The survey found that those with higher incomes were the most engaged with mobile advertising:
- 55% of those who have clicked on a mobile advertisement have an annual income of more than $75,000.
- 29% of those who have clicked on a mobile advertisement have an income of more than $100,000.
- 45% of those with an income of more than $75,000 have made a purchase as the result of a mobile ad.
Younger users (25-34) were also more engaged with mobile ads than the overall group. Among this group, 70% “have made a purchase as a direct result of a mobile ad.” In addition 48% of these users “think more positively about their favorite brands after interacting with them via their mobile device,” which was “significantly more than any other age group.”

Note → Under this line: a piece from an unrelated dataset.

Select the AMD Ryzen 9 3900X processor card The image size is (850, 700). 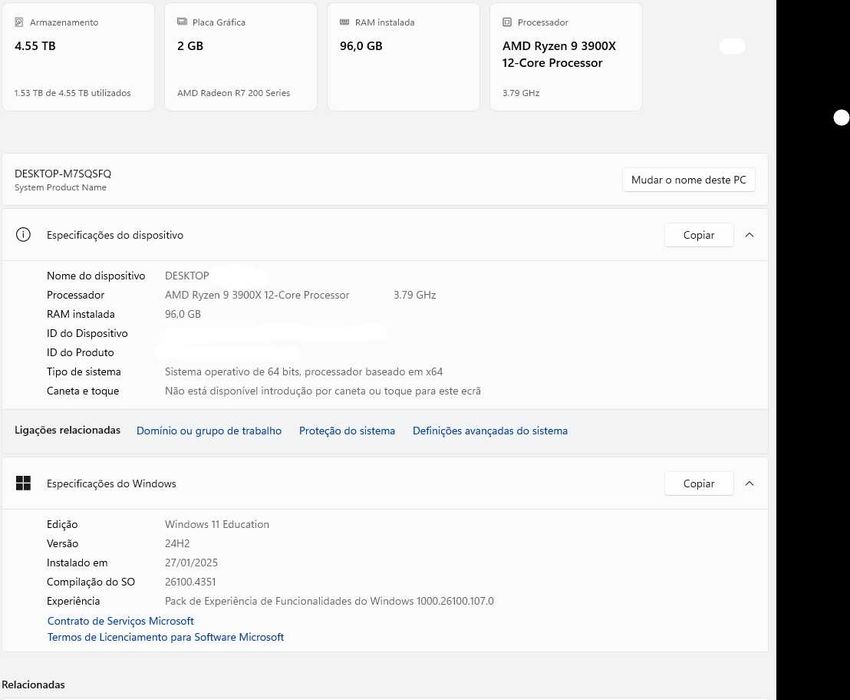point(565,57)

Below are a selection of the charts from the survey. The first one indicates the most frequently encountered mobile ad categories. SMS ads come in at a surprising number two, just above ads in mobile apps:
Just under a third of these users had redeemed a mobile coupon, although a substantial number hand “never engaged” with a mobile ad.
The principal reason survey respondents did not click on or otherwise engage with mobile ads was due to a lack of perceived “relevance.” Interestingly there were also several security related fears associated with mobile ads (spam, source uncertainty). This is an education problem for the industry.
Consistent with many past surveys, offers and coupons were a major incentive for consumers to respond to mobile ads. While many brands and agencies don’t want mobile advertising to be “just about coupons,” it’s clear that offers drive engagement.
HipCricket also found that most respondents’ “favorite brands” were not advertising in mobile. This is clearly a missed opportunity for the brands.
Finally, the survey found that a large majority of respondents had made a purchase after viewing a mobile ad.
While self-reported data must always be “taken with a grain of salt,” these survey findings reinforce a considerable body of other data in the market showing that for younger, more educated and more affluent users mobile is now a critical medium. Yet brands and major advertisers continue to miss out on a significant opportunity to reach these audiences through their failure to aggressively pursue mobile.